Output all entries verbatim.

* Pixel coordinate grounding data
--------------------
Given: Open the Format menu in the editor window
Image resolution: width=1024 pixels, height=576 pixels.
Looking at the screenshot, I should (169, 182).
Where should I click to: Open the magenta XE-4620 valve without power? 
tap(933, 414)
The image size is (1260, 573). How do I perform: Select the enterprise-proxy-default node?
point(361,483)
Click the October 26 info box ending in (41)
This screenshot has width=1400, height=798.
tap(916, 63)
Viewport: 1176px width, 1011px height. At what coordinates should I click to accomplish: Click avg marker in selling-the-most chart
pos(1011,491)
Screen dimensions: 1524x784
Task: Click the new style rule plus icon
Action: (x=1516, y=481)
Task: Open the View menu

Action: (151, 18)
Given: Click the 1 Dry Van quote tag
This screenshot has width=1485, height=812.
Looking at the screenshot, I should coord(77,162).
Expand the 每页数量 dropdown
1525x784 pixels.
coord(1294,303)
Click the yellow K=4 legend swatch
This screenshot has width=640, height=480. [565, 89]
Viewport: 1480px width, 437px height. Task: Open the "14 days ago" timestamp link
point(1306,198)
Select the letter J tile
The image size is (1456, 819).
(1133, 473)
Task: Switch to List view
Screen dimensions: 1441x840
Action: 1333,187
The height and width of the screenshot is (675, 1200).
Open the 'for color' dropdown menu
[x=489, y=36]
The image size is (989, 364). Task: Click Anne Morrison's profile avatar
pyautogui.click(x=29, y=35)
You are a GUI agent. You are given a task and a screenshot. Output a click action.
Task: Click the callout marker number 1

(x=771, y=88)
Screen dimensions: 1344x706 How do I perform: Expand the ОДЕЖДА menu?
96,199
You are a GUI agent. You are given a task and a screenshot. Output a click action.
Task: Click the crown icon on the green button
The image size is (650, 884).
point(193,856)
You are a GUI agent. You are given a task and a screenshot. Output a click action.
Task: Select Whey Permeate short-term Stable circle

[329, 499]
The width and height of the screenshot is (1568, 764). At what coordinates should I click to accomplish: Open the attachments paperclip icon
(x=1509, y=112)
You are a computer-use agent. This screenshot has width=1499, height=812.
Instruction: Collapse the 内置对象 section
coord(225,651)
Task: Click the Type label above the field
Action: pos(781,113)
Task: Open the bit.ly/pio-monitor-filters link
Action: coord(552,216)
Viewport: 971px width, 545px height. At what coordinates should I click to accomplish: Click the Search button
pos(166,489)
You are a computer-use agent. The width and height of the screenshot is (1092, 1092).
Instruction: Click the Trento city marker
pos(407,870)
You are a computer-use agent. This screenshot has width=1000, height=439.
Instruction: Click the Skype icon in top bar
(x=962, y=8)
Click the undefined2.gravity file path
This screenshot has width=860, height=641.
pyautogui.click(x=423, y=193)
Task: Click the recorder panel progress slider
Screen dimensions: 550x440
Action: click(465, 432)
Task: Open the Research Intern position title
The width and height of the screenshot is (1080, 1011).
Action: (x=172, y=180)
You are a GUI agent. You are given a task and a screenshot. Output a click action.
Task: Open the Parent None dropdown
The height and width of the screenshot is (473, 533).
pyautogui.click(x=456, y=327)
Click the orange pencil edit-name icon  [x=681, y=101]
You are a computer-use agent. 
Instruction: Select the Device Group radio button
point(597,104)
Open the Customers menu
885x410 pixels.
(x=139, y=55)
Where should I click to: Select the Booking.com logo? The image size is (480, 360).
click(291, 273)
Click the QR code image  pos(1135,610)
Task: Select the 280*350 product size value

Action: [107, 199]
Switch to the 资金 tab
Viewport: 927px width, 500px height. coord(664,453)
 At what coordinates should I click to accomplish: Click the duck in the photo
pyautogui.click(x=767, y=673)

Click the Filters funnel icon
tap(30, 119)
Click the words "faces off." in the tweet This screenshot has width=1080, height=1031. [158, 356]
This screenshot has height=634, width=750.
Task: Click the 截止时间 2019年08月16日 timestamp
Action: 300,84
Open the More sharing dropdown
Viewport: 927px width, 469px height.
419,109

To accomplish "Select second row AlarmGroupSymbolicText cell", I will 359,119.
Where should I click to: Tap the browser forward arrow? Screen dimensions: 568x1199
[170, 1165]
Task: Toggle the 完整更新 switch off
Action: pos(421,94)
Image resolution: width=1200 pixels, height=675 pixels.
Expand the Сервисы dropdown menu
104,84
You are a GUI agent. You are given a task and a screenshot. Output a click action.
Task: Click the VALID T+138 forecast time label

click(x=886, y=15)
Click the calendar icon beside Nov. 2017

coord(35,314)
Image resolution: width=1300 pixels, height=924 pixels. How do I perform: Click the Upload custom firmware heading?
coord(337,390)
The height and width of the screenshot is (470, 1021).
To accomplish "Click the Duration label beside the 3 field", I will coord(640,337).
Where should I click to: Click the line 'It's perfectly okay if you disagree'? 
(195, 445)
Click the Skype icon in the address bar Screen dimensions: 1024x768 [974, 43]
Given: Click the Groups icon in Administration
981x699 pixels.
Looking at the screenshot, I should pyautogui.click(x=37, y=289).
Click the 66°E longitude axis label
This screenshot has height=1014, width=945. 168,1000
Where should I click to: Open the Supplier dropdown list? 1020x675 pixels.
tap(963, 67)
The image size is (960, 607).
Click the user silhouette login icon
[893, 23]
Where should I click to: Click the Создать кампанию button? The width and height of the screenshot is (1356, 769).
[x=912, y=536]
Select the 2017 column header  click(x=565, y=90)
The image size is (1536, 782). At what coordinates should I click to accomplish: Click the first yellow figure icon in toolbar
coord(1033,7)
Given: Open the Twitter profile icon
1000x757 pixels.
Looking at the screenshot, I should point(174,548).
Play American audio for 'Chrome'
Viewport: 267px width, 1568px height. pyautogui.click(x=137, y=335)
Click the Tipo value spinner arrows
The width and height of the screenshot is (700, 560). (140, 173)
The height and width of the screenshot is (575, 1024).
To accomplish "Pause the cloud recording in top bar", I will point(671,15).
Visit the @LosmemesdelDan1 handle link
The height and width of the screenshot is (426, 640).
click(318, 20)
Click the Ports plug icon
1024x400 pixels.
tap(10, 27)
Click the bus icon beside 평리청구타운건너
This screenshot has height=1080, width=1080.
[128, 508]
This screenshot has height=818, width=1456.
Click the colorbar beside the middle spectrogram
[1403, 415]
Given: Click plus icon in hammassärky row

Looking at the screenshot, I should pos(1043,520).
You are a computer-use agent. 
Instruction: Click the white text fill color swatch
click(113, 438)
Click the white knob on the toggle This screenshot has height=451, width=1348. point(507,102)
--------------------
* Your response
Given: Open the Format menu in the editor window
Image resolution: width=1024 pixels, height=576 pixels.
Looking at the screenshot, I should (169, 182).
Where should I click to: Open the magenta XE-4620 valve without power? 
tap(933, 414)
The image size is (1260, 573). How do I perform: Select the enterprise-proxy-default node?
point(361,483)
Click the October 26 info box ending in (41)
This screenshot has width=1400, height=798.
tap(916, 63)
Viewport: 1176px width, 1011px height. At what coordinates should I click to accomplish: Click avg marker in selling-the-most chart
pos(1011,491)
Screen dimensions: 1524x784
Task: Click the new style rule plus icon
Action: (x=1516, y=481)
Task: Open the View menu

Action: (151, 18)
Given: Click the 1 Dry Van quote tag
This screenshot has width=1485, height=812.
Looking at the screenshot, I should coord(77,162).
Expand the 每页数量 dropdown
1525x784 pixels.
coord(1294,303)
Click the yellow K=4 legend swatch
This screenshot has width=640, height=480. [565, 89]
Viewport: 1480px width, 437px height. Task: Open the "14 days ago" timestamp link
point(1306,198)
Select the letter J tile
The image size is (1456, 819).
(1133, 473)
Task: Switch to List view
Screen dimensions: 1441x840
Action: 1333,187
The height and width of the screenshot is (675, 1200).
Open the 'for color' dropdown menu
[x=489, y=36]
The image size is (989, 364). Task: Click Anne Morrison's profile avatar
pyautogui.click(x=29, y=35)
You are a GUI agent. You are given a task and a screenshot. Output a click action.
Task: Click the callout marker number 1

(x=771, y=88)
Screen dimensions: 1344x706 How do I perform: Expand the ОДЕЖДА menu?
96,199
You are a GUI agent. You are given a task and a screenshot. Output a click action.
Task: Click the crown icon on the green button
The image size is (650, 884).
point(193,856)
You are a GUI agent. You are given a task and a screenshot. Output a click action.
Task: Select Whey Permeate short-term Stable circle

[329, 499]
The width and height of the screenshot is (1568, 764). At what coordinates should I click to accomplish: Open the attachments paperclip icon
(x=1509, y=112)
You are a computer-use agent. This screenshot has width=1499, height=812.
Instruction: Collapse the 内置对象 section
coord(225,651)
Task: Click the Type label above the field
Action: pos(781,113)
Task: Open the bit.ly/pio-monitor-filters link
Action: coord(552,216)
Viewport: 971px width, 545px height. At what coordinates should I click to accomplish: Click the Search button
pos(166,489)
You are a computer-use agent. The width and height of the screenshot is (1092, 1092).
Instruction: Click the Trento city marker
pos(407,870)
You are a computer-use agent. This screenshot has width=1000, height=439.
Instruction: Click the Skype icon in top bar
(x=962, y=8)
Click the undefined2.gravity file path
This screenshot has width=860, height=641.
pyautogui.click(x=423, y=193)
Task: Click the recorder panel progress slider
Screen dimensions: 550x440
Action: click(465, 432)
Task: Open the Research Intern position title
The width and height of the screenshot is (1080, 1011).
Action: (x=172, y=180)
You are a GUI agent. You are given a task and a screenshot. Output a click action.
Task: Open the Parent None dropdown
The height and width of the screenshot is (473, 533).
pyautogui.click(x=456, y=327)
Click the orange pencil edit-name icon  [x=681, y=101]
You are a computer-use agent. 
Instruction: Select the Device Group radio button
point(597,104)
Open the Customers menu
885x410 pixels.
(x=139, y=55)
Where should I click to: Select the Booking.com logo? The image size is (480, 360).
click(291, 273)
Click the QR code image  pos(1135,610)
Task: Select the 280*350 product size value

Action: [107, 199]
Switch to the 资金 tab
Viewport: 927px width, 500px height. coord(664,453)
 At what coordinates should I click to accomplish: Click the duck in the photo
pyautogui.click(x=767, y=673)

Click the Filters funnel icon
tap(30, 119)
Click the words "faces off." in the tweet This screenshot has width=1080, height=1031. [158, 356]
This screenshot has height=634, width=750.
Task: Click the 截止时间 2019年08月16日 timestamp
Action: 300,84
Open the More sharing dropdown
Viewport: 927px width, 469px height.
419,109

To accomplish "Select second row AlarmGroupSymbolicText cell", I will 359,119.
Where should I click to: Tap the browser forward arrow? Screen dimensions: 568x1199
[170, 1165]
Task: Toggle the 完整更新 switch off
Action: pos(421,94)
Image resolution: width=1200 pixels, height=675 pixels.
Expand the Сервисы dropdown menu
104,84
You are a GUI agent. You are given a task and a screenshot. Output a click action.
Task: Click the VALID T+138 forecast time label

click(x=886, y=15)
Click the calendar icon beside Nov. 2017

coord(35,314)
Image resolution: width=1300 pixels, height=924 pixels. How do I perform: Click the Upload custom firmware heading?
coord(337,390)
The height and width of the screenshot is (470, 1021).
To accomplish "Click the Duration label beside the 3 field", I will coord(640,337).
Where should I click to: Click the line 'It's perfectly okay if you disagree'? 
(195, 445)
Click the Skype icon in the address bar Screen dimensions: 1024x768 [974, 43]
Given: Click the Groups icon in Administration
981x699 pixels.
Looking at the screenshot, I should pyautogui.click(x=37, y=289).
Click the 66°E longitude axis label
This screenshot has height=1014, width=945. 168,1000
Where should I click to: Open the Supplier dropdown list? 1020x675 pixels.
tap(963, 67)
The image size is (960, 607).
Click the user silhouette login icon
[893, 23]
Where should I click to: Click the Создать кампанию button? The width and height of the screenshot is (1356, 769).
[x=912, y=536]
Select the 2017 column header  click(x=565, y=90)
The image size is (1536, 782). At what coordinates should I click to accomplish: Click the first yellow figure icon in toolbar
coord(1033,7)
Given: Open the Twitter profile icon
1000x757 pixels.
Looking at the screenshot, I should point(174,548).
Play American audio for 'Chrome'
Viewport: 267px width, 1568px height. pyautogui.click(x=137, y=335)
Click the Tipo value spinner arrows
The width and height of the screenshot is (700, 560). (140, 173)
The height and width of the screenshot is (575, 1024).
To accomplish "Pause the cloud recording in top bar", I will point(671,15).
Visit the @LosmemesdelDan1 handle link
The height and width of the screenshot is (426, 640).
click(318, 20)
Click the Ports plug icon
1024x400 pixels.
tap(10, 27)
Click the bus icon beside 평리청구타운건너
This screenshot has height=1080, width=1080.
[128, 508]
This screenshot has height=818, width=1456.
Click the colorbar beside the middle spectrogram
[1403, 415]
Given: Click plus icon in hammassärky row

Looking at the screenshot, I should pos(1043,520).
You are a computer-use agent. 
Instruction: Click the white text fill color swatch
click(113, 438)
Click the white knob on the toggle This screenshot has height=451, width=1348. point(507,102)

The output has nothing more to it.